Filmmaker and dramatist Neil LaBute has suffered from a reputation as a raging misogynist because of pieces such as “In the Company of Men” and “Fat Pig,” in which women are treated very badly by men.
Many of those who attack LaBute fall into that terrible trap of assuming a writer is endorsing the behavior of his characters. (The same thing has happened to David Mamet with some of his blistering male-female dramas such as “Oleanna”).
I think LaBute has tried to examine sexism and that terrible macho gang mentality of men on their own talking about women. The writer holds a mirror up to contemporary male behavior and it is too much for some people.
LaBute has changed course a bit with his terrific Tony-nominated Broadway play, “reasons to be pretty,” in which we follow a young man named Greg (Thomas Sadoski, above) after he makes an unfortunate remark about the “regular” looks of his live-in girlfriend Steph (Marin Ireland, above).
Greg made the comment to his buddy Kent (Steven Pasquale) at a party where, unfortunately, Kent’s wife Carly (Piper Perabo) heard what was said and passed it along to her best friend, Steph.
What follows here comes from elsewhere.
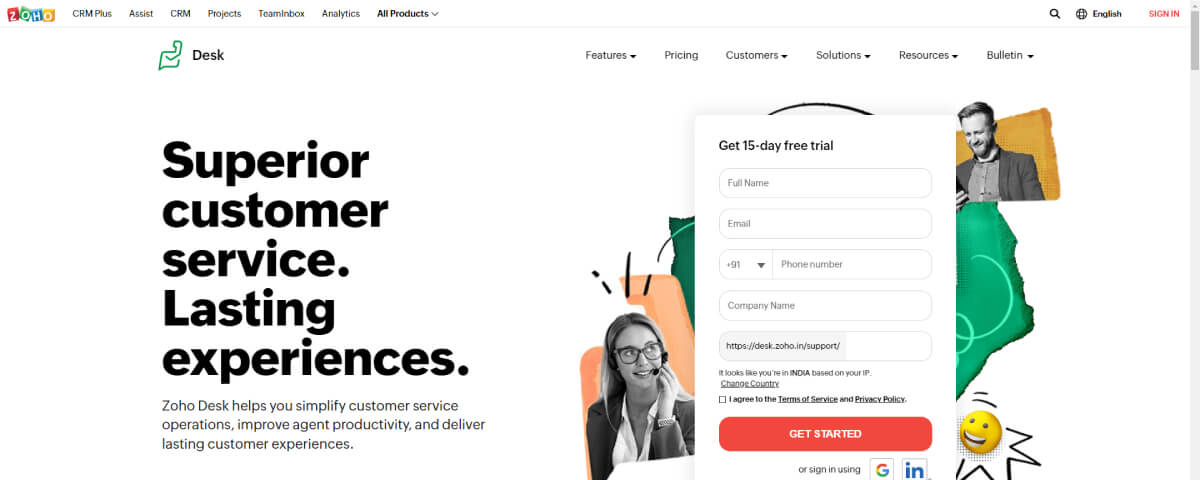Open the Solutions dropdown menu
“reasons to be pretty” opens with an explosive confrontation between Steph and Greg where he tries to explain what he meant by “regular” and she burns with rage about being publicly dissed by her boyfriend.
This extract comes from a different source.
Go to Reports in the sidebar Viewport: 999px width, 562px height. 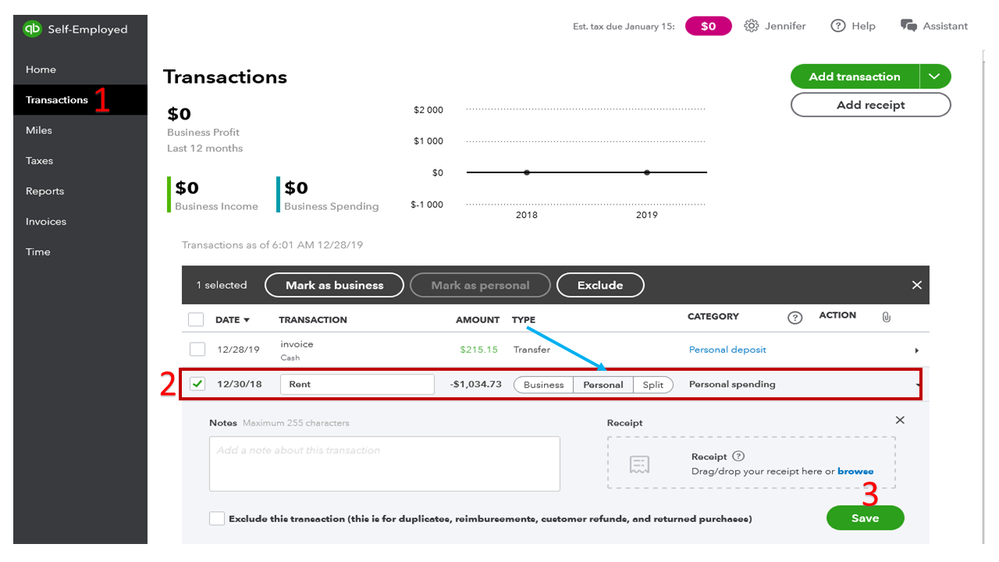click(x=45, y=191)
It’s always tricky to start a dramatic piece at such a fever pitch — LaBute and director Terry Kinney run the risk of hitting us with so much anger that we are turned off before we get to know who these people are.
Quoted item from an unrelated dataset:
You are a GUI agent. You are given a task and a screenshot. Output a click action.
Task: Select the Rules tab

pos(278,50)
But, Sadoski’s horrified reaction to Ireland’s tirade anchors us in the middle of a primal situation — everybody’s hope that they are seen as being “pretty” or “handsome” in the eyes of those who love them.
The play goes on to explore the two couples after Greg and Steph break up and we learn of the secret problems between Kent and Carly.
“I’ve written about a lot of men who are really little boys at heart, but Greg…just might be one of the few adults I’ve ever tackled,” LaBute wrote in the preface to the published version of the script.
“A boy grows up and becomes a man. I suppose every writer has one of those stories to tell, and this one is mine,” he adds.
“reasons to be pretty” doesn’t have what you could call an unalloyed “happy ending” but the emotional distance Greg travels from the first scene to the last is genuinely hopeful.